EXERCISE : Show that the triangles A*B*C* and ABC are in perspective from some point V and similarly A*B*C* and A'B'C' are in perspective from some point V'

hint: Use the non-planar case of the theorem

EXERCISE : Show that V and V' are distinct and neither lies in the plane of ABC

hint: Show that if V=V' then A=A'. Show that if V were in the plane of ABC then A*B* and C* would be in that plane too.

EXERCISE: Let O be the point where VV' meets the plane of ABC. Show that the lines AA', BB', and CC' all pass through O and hence the triangles ABC and A'B'C' are in perspective from O.

hint: VA and V'A' meet in A*. Show that this implies that VV' and AA' meet in O.

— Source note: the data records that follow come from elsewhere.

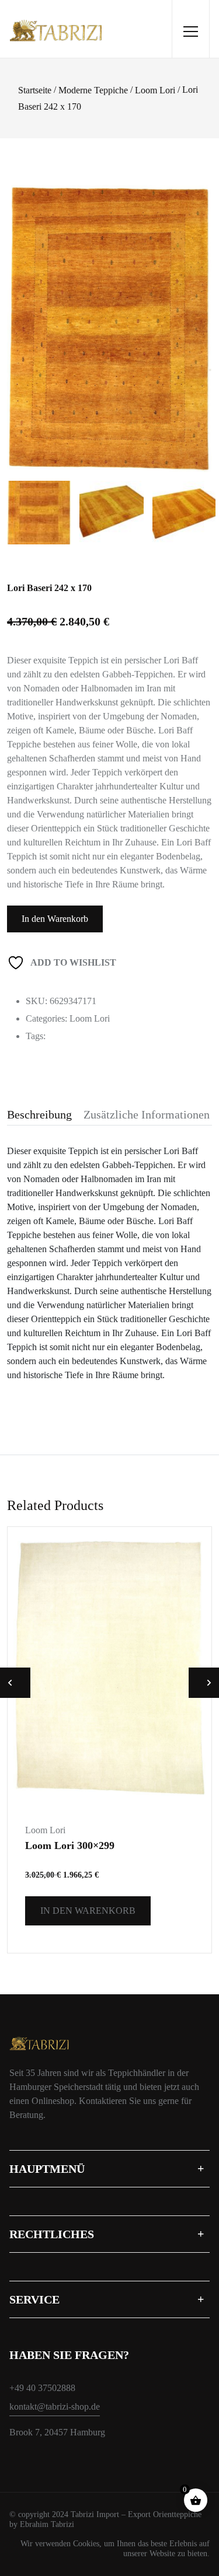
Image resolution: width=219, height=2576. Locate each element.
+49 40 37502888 (42, 2388)
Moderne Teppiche (93, 90)
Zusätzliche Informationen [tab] (147, 1114)
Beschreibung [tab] (39, 1114)
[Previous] (25, 313)
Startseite (34, 90)
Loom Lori (155, 90)
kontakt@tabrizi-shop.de (54, 2406)
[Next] (201, 313)
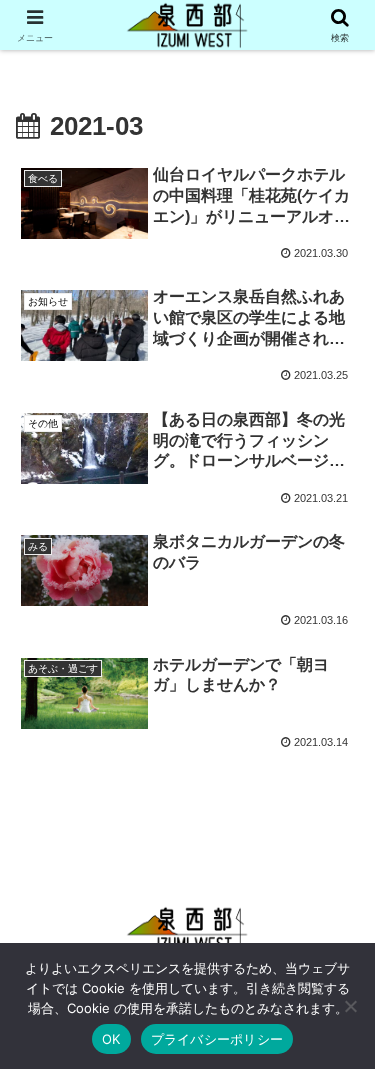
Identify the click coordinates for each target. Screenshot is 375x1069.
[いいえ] (350, 1006)
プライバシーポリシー (217, 1039)
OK (111, 1039)
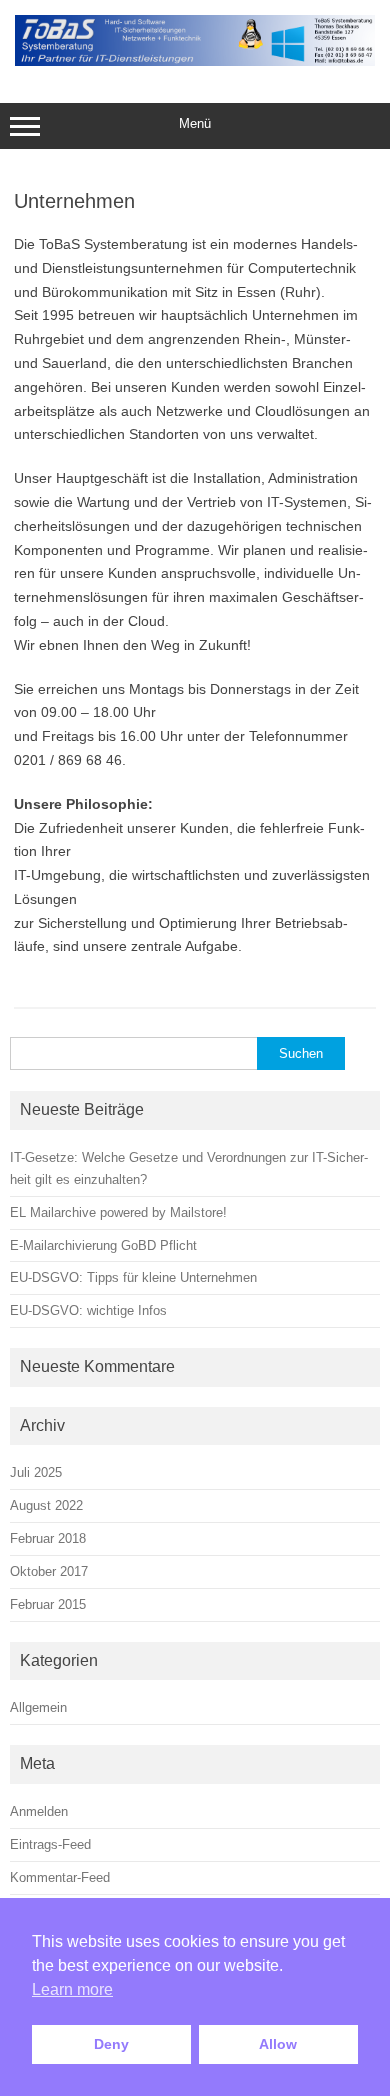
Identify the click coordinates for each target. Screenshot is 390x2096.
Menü (195, 123)
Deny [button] (111, 2044)
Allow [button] (278, 2044)
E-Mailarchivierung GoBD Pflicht (103, 1245)
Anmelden (39, 1811)
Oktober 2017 (49, 1571)
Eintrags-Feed (50, 1844)
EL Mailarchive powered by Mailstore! (118, 1212)
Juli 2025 (36, 1472)
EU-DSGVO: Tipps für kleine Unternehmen (133, 1277)
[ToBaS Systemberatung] (195, 61)
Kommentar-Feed (60, 1877)
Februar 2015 (48, 1604)
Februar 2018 (48, 1538)
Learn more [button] (72, 1989)
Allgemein (38, 1707)
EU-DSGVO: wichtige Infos (88, 1310)
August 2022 (46, 1505)
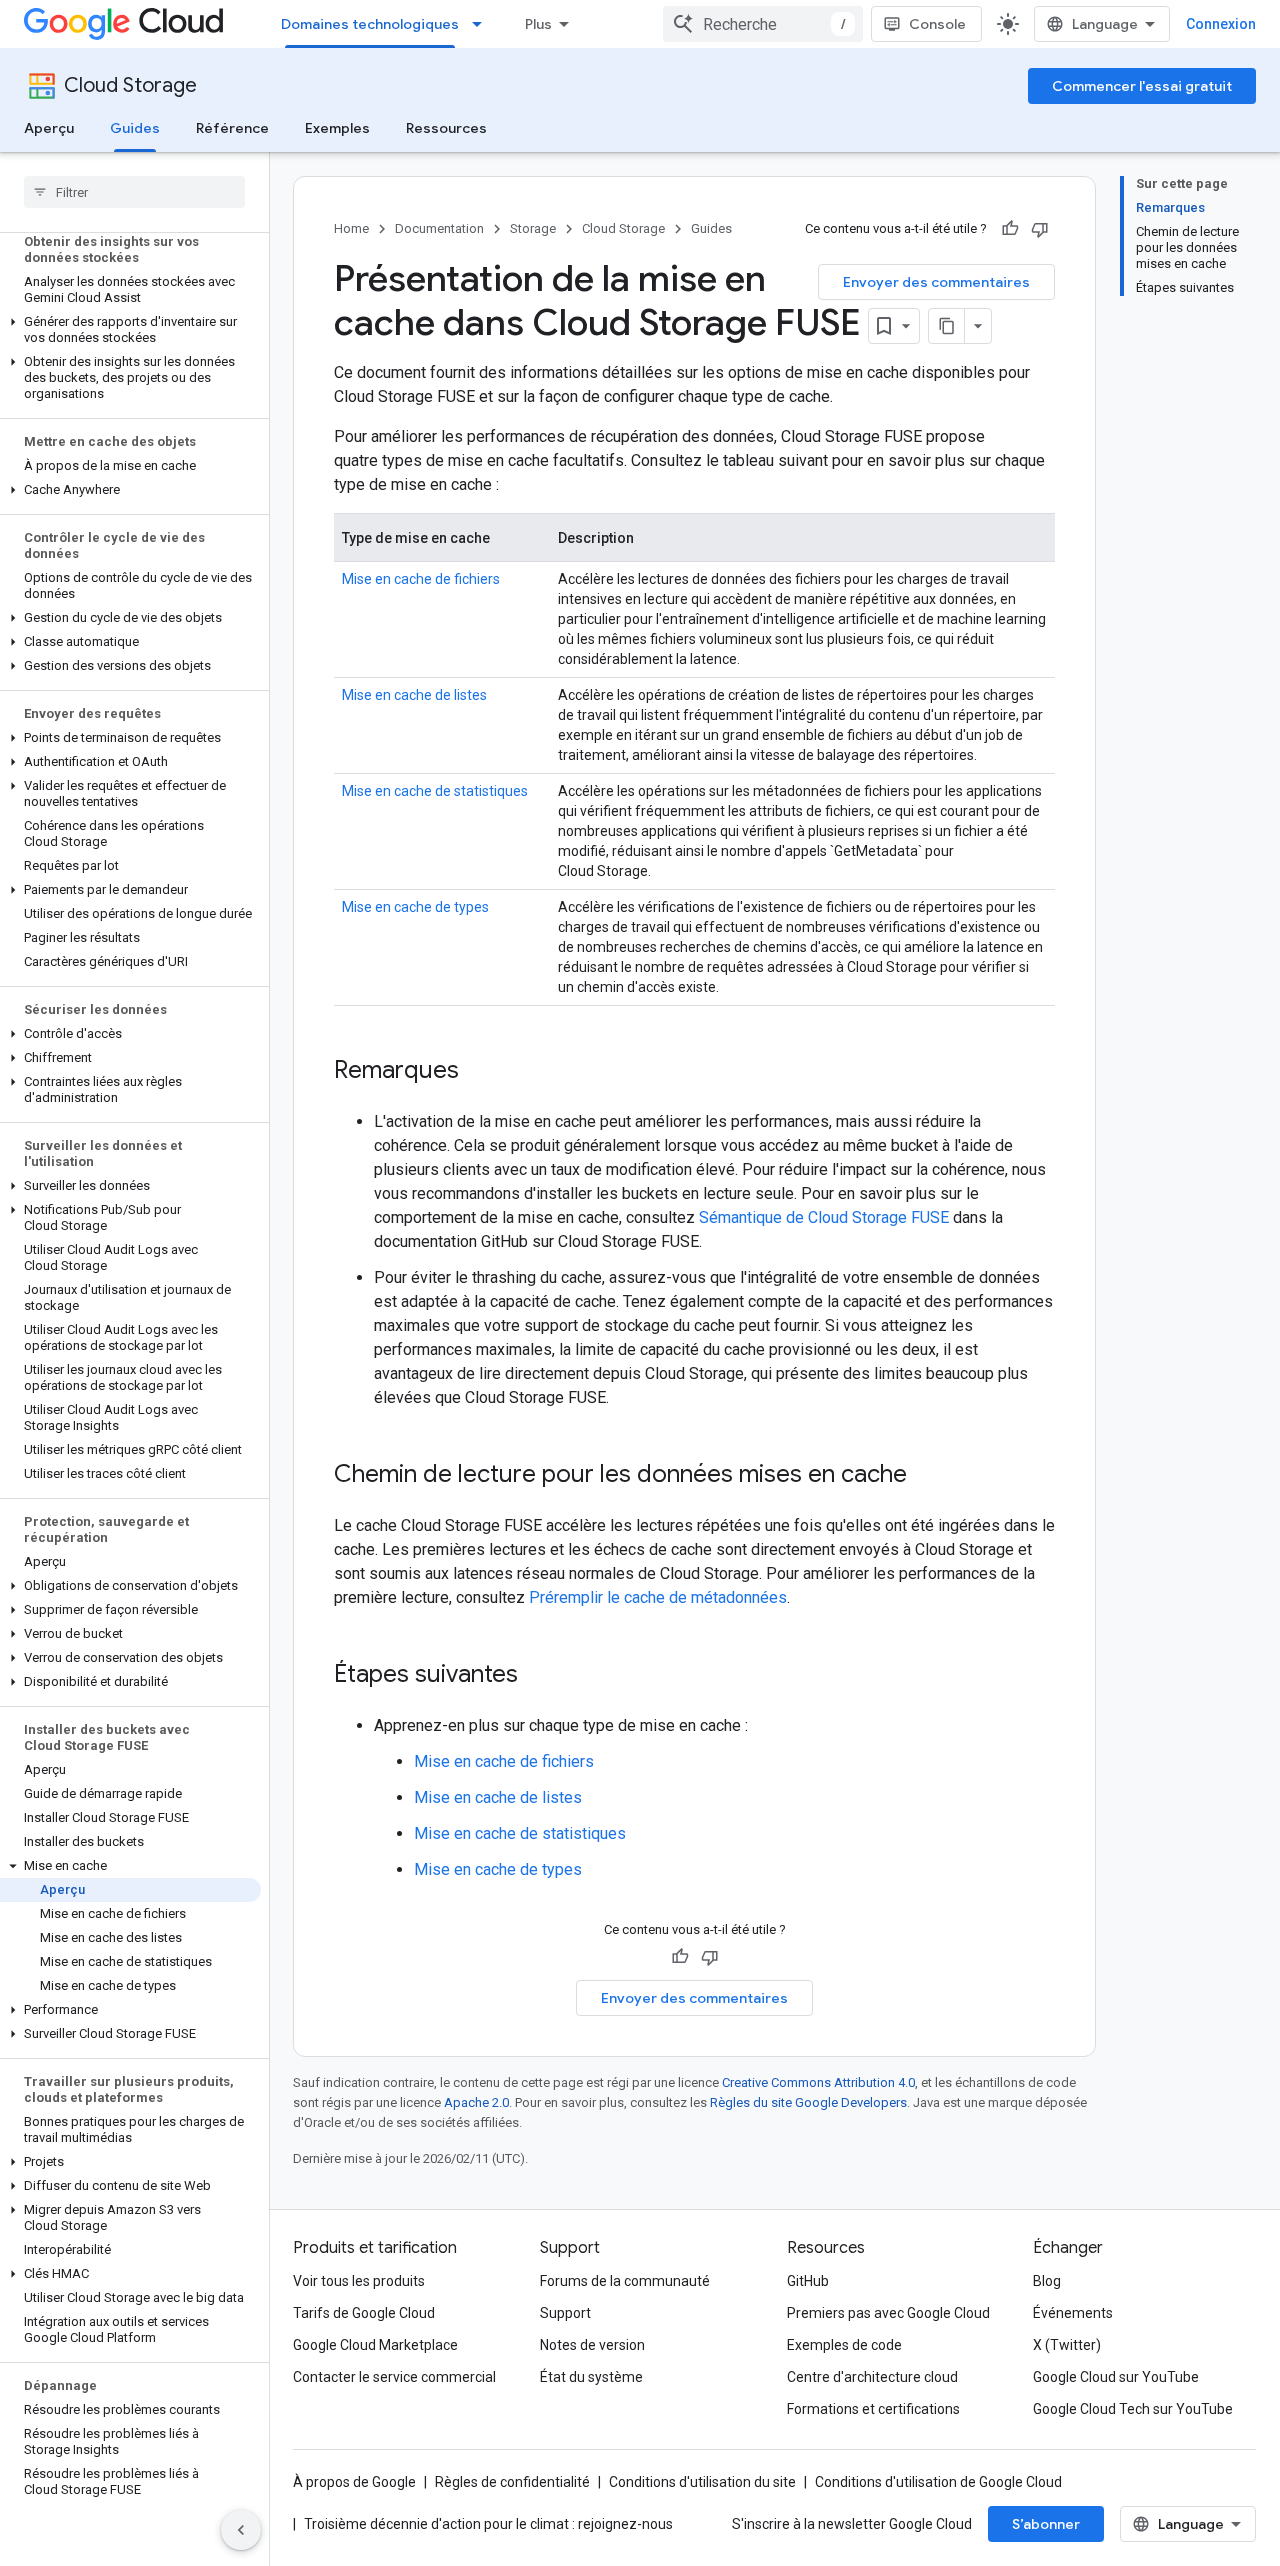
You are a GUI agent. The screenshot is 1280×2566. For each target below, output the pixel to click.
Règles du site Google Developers (808, 2102)
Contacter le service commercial (394, 2377)
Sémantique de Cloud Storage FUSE (824, 1217)
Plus (538, 24)
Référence (232, 128)
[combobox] (763, 24)
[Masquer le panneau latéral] (241, 2530)
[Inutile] (1040, 229)
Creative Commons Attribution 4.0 (818, 2082)
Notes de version (592, 2345)
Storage (533, 228)
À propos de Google (354, 2482)
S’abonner (1046, 2524)
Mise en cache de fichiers (421, 579)
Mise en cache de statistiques (435, 791)
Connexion (1221, 24)
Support (565, 2313)
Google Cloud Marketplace (375, 2345)
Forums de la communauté (625, 2281)
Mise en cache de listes (414, 695)
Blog (1047, 2281)
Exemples (337, 128)
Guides (135, 128)
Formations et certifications (873, 2409)
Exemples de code (844, 2345)
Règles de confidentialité (512, 2482)
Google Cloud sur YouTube (1116, 2377)
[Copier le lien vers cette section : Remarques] (479, 1072)
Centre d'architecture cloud (872, 2377)
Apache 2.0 (476, 2102)
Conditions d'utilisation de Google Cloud (938, 2482)
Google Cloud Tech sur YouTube (1133, 2409)
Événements (1073, 2313)
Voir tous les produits (359, 2281)
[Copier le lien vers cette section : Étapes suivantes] (538, 1676)
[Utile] (1010, 229)
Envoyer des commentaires (936, 282)
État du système (591, 2377)
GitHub (808, 2281)
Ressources (446, 128)
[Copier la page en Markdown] (947, 326)
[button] (130, 330)
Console (937, 24)
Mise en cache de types (415, 907)
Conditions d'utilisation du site (702, 2482)
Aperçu (49, 128)
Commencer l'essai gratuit (1142, 86)
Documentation (439, 228)
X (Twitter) (1067, 2345)
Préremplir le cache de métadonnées (658, 1597)
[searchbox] (134, 192)
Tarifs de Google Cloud (364, 2313)
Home (351, 228)
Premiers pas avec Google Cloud (888, 2313)
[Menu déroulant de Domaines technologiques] (483, 24)
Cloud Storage (130, 85)
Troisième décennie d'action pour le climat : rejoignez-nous (488, 2524)
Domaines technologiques (370, 24)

Remarks on Using Desargues Theorem To Represent one Object as a Shadow of Another

Remark: To use Desargue's theorem to decide if two figures are in perspective we note that if they are in perspective then any pair of correpsponding triangles must also be in perspective. Assuming they are in different planes this means that all lines through corresponding pairs of lines in the figures must meet at the line of intersection of the two planes. Moreover since the point of perspective (or common direction) is determined by any pair of lines through corresponding points (or their direction if they are parallel), any two pairs of triangles which share an edge and are in perspective with their corresponding triangles, must correspond under projection from the same point (namely the point of intersection or common direction) of the two corresponding lines.

Thus if we want to determine if two figures which are not co-planar are in perspective we check that:

(1) The figures are composed of corresponding triangles such that each pair of points in a figure is contained in two members a chain of triangles with successive members of the chain sharing an edge

(2) Each pair of lines through corresponding vertices either meet along or are both parallel to the line of intersection of the planes of the two figures.

If both of the above conditions are true then the two figrues are in perspective.

Remark 2: If two non-coplanar, planar figures are in perspective then they remain in perspective through any rotation of one of them about the line of intersection of their planes.

The previous remarks provide us with a way to construct plane figures which are shadows of another plane figures which we state for quadrilaterals.

1. Draw the first quadrilateral on a plane surface and draw one of its diagonals.

2. Draw a line (the axis) transversal to all of the extended edges and the diagonal but not intersecting the original figure.

3. From the point of intersection of the diagonal with the axis draw line.

4. From the points of intersection of each pair of edges which do not meet in one of the chosen diagonal points, draw a pair of lines which meet along the line in the previous step. These lines form the extended edges of a quadrilateral which is in perspective to the original.

5. "Fold" the plane at the axis so that the two quadrilaterals now lie in different planes which meet along the axis. They remain in perspective from a point which can be found as the intersection of the lines through any pair of corresponding points.